- [Assignment] What is needed here is an exact repetition of the records below, beginning at the line that has "Viewport: 1276px width, 752px height." and stopping after the line that has "Click the 新增節點 add node button".

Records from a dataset
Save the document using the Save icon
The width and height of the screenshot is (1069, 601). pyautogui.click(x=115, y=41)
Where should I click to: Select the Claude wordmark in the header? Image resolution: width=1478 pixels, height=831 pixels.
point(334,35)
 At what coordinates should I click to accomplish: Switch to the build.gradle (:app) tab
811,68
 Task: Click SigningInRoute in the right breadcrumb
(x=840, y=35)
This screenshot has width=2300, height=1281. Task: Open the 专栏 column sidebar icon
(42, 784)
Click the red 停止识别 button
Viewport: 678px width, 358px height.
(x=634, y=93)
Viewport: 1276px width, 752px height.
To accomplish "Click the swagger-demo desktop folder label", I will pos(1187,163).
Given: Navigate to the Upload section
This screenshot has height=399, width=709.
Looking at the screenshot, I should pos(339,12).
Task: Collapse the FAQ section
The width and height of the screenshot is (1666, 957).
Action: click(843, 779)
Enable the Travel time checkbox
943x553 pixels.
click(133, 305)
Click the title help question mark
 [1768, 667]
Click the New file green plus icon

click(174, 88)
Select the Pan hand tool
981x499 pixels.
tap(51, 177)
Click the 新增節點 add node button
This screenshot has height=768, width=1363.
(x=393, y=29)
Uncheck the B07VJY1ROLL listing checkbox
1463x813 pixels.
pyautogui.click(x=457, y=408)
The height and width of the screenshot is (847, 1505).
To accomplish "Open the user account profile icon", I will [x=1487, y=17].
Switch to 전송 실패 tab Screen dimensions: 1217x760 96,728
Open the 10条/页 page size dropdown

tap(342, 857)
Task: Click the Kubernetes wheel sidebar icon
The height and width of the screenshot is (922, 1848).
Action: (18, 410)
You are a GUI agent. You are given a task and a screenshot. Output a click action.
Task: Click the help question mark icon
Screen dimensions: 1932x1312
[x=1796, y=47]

- [Output below]
Viewport: 1276px width, 752px height.
To accomplish "Click the swagger-demo desktop folder label", I will pos(1187,163).
Given: Navigate to the Upload section
This screenshot has height=399, width=709.
Looking at the screenshot, I should pos(339,12).
Task: Collapse the FAQ section
The width and height of the screenshot is (1666, 957).
Action: click(843, 779)
Enable the Travel time checkbox
943x553 pixels.
click(133, 305)
Click the title help question mark
 [1768, 667]
Click the New file green plus icon

click(174, 88)
Select the Pan hand tool
981x499 pixels.
tap(51, 177)
Click the 新增節點 add node button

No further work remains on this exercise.